### ASSIGNED TASK
Could you return all of the data exactly as given?

Excerpts from a dataset:
[Start of section]
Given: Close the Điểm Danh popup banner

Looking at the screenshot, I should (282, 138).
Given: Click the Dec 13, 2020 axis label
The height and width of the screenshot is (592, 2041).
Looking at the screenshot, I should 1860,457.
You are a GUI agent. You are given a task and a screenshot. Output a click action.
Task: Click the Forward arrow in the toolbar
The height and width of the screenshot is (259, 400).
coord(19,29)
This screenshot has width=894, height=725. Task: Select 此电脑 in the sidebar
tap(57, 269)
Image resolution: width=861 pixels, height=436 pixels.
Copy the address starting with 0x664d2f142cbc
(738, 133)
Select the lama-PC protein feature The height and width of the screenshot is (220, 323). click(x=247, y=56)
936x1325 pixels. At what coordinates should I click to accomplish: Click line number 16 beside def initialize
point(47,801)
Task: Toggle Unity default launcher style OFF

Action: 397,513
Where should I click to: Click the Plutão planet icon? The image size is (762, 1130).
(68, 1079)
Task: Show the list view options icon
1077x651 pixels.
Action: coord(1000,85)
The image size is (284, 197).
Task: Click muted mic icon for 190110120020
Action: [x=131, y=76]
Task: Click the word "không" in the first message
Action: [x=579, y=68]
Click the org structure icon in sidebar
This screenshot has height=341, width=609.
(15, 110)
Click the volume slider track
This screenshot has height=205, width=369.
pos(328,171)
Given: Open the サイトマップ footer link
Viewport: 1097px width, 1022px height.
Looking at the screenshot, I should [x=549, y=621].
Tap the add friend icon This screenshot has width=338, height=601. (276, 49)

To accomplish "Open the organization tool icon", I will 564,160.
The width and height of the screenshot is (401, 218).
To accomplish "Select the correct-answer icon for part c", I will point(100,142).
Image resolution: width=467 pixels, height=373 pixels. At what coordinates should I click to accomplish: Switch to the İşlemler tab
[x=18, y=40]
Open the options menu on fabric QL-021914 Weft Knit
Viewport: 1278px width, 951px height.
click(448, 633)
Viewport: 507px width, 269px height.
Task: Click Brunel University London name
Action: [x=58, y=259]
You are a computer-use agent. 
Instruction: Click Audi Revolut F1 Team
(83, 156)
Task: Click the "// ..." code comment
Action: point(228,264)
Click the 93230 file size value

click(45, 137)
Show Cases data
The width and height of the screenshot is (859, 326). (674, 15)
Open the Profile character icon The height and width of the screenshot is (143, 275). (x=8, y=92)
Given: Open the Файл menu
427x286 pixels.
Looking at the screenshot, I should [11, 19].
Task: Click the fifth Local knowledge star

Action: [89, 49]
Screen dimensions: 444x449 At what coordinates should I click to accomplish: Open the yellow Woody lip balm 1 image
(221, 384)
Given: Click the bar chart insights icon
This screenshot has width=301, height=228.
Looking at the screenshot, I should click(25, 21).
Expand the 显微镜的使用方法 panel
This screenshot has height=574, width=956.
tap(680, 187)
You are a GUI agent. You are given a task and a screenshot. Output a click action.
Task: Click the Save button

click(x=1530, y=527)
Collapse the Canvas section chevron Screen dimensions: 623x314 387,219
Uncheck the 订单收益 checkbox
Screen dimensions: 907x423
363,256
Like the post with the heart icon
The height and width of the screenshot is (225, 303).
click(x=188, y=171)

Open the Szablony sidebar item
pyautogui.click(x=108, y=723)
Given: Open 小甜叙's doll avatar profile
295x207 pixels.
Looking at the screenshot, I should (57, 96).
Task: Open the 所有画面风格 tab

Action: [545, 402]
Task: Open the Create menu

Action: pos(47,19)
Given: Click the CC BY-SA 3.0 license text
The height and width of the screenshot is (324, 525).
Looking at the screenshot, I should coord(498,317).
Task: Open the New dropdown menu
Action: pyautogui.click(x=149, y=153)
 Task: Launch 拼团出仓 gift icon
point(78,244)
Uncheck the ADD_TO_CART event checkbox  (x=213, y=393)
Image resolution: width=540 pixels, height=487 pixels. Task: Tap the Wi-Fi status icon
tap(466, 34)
[End of section]
### SOLUTION FOR THIS EXERCISE
Given: Close the Điểm Danh popup banner

Looking at the screenshot, I should (282, 138).
Given: Click the Dec 13, 2020 axis label
The height and width of the screenshot is (592, 2041).
Looking at the screenshot, I should 1860,457.
You are a GUI agent. You are given a task and a screenshot. Output a click action.
Task: Click the Forward arrow in the toolbar
The height and width of the screenshot is (259, 400).
coord(19,29)
This screenshot has width=894, height=725. Task: Select 此电脑 in the sidebar
tap(57, 269)
Image resolution: width=861 pixels, height=436 pixels.
Copy the address starting with 0x664d2f142cbc
(738, 133)
Select the lama-PC protein feature The height and width of the screenshot is (220, 323). click(x=247, y=56)
936x1325 pixels. At what coordinates should I click to accomplish: Click line number 16 beside def initialize
point(47,801)
Task: Toggle Unity default launcher style OFF

Action: 397,513
Where should I click to: Click the Plutão planet icon? The image size is (762, 1130).
(68, 1079)
Task: Show the list view options icon
1077x651 pixels.
Action: coord(1000,85)
The image size is (284, 197).
Task: Click muted mic icon for 190110120020
Action: [x=131, y=76]
Task: Click the word "không" in the first message
Action: [x=579, y=68]
Click the org structure icon in sidebar
This screenshot has height=341, width=609.
(15, 110)
Click the volume slider track
This screenshot has height=205, width=369.
pos(328,171)
Given: Open the サイトマップ footer link
Viewport: 1097px width, 1022px height.
Looking at the screenshot, I should [x=549, y=621].
Tap the add friend icon This screenshot has width=338, height=601. (276, 49)

To accomplish "Open the organization tool icon", I will 564,160.
The width and height of the screenshot is (401, 218).
To accomplish "Select the correct-answer icon for part c", I will point(100,142).
Image resolution: width=467 pixels, height=373 pixels. At what coordinates should I click to accomplish: Switch to the İşlemler tab
[x=18, y=40]
Open the options menu on fabric QL-021914 Weft Knit
Viewport: 1278px width, 951px height.
click(448, 633)
Viewport: 507px width, 269px height.
Task: Click Brunel University London name
Action: [x=58, y=259]
You are a computer-use agent. 
Instruction: Click Audi Revolut F1 Team
(83, 156)
Task: Click the "// ..." code comment
Action: point(228,264)
Click the 93230 file size value

click(45, 137)
Show Cases data
The width and height of the screenshot is (859, 326). (674, 15)
Open the Profile character icon The height and width of the screenshot is (143, 275). (x=8, y=92)
Given: Open the Файл menu
427x286 pixels.
Looking at the screenshot, I should [11, 19].
Task: Click the fifth Local knowledge star

Action: [89, 49]
Screen dimensions: 444x449 At what coordinates should I click to accomplish: Open the yellow Woody lip balm 1 image
(221, 384)
Given: Click the bar chart insights icon
This screenshot has width=301, height=228.
Looking at the screenshot, I should click(25, 21).
Expand the 显微镜的使用方法 panel
This screenshot has height=574, width=956.
tap(680, 187)
You are a GUI agent. You are given a task and a screenshot. Output a click action.
Task: Click the Save button

click(x=1530, y=527)
Collapse the Canvas section chevron Screen dimensions: 623x314 387,219
Uncheck the 订单收益 checkbox
Screen dimensions: 907x423
363,256
Like the post with the heart icon
The height and width of the screenshot is (225, 303).
click(x=188, y=171)

Open the Szablony sidebar item
pyautogui.click(x=108, y=723)
Given: Open 小甜叙's doll avatar profile
295x207 pixels.
Looking at the screenshot, I should (57, 96).
Task: Open the 所有画面风格 tab

Action: [545, 402]
Task: Open the Create menu

Action: pos(47,19)
Given: Click the CC BY-SA 3.0 license text
The height and width of the screenshot is (324, 525).
Looking at the screenshot, I should coord(498,317).
Task: Open the New dropdown menu
Action: pyautogui.click(x=149, y=153)
 Task: Launch 拼团出仓 gift icon
point(78,244)
Uncheck the ADD_TO_CART event checkbox  (x=213, y=393)
Image resolution: width=540 pixels, height=487 pixels. Task: Tap the Wi-Fi status icon
tap(466, 34)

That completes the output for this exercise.